If you are gay, i.e. not having sex with women then you can safely make that assertion but for hetro males sex always carries some risk of pregnancy. And yes, that baby is in the woman's womb but it's not her exclusive property. It's their baby, plural. Father's have rights too. These are the rights that go along with the responsibilities that will fall on him should she chooses to keep the baby and legally bind him to support it for 18+ years. It's hard to believe a man can hold the views you do. You sound more like a young woman that has been indoctrinated with factoids and other misandrist misrepresentations on a women's studies course. Your warcry of "fcuk the Patriarchy....". Really? You believe there is an invisible 'Patriarchy' oppressing women? And you are a man? A man who lives in the sea of misandrist hate we call society? A society where women claim privilidge and right's in every area, even those to which they have not earned admission, solely in the name of 'equality' and by using the threat of hysterical outbursts by groups of young women who have been indoctrinated in hate and set with fear and loathing of men in the afore mentioned women's studies and gender studies courses.
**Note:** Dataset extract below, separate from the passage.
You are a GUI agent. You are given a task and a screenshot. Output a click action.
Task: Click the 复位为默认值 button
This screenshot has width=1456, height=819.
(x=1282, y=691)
author by Rational Ecologist.publication date Tue Mar 05, 2013 09:50Report this post to the editors

I just want to ask MandyDandy to explain the following sentence: "A society where women claim privilidge and right's in every area, even those to which they have not earned admission". I'd really love to know what is meant by this.

author by fredpublication date Wed Mar 06, 2013 01:41Report this post to the editors

As I look around me, I don't see women progressing forward much, but rather a systematic media campaign promoting the undermining and objectification of women bearing a bumper crop of fruit in the current generation.

Feminism has been set back 20 years. Just talk to some younger girls, and watch TV

People like the previous misogynist commenter "MandyDandy" have little to fear alas.

Personally I'm very sad to have to witness this apparent regression having lived through much of the progress made towards mutual respect and equality by the feminist movement. And that's coming from a Man!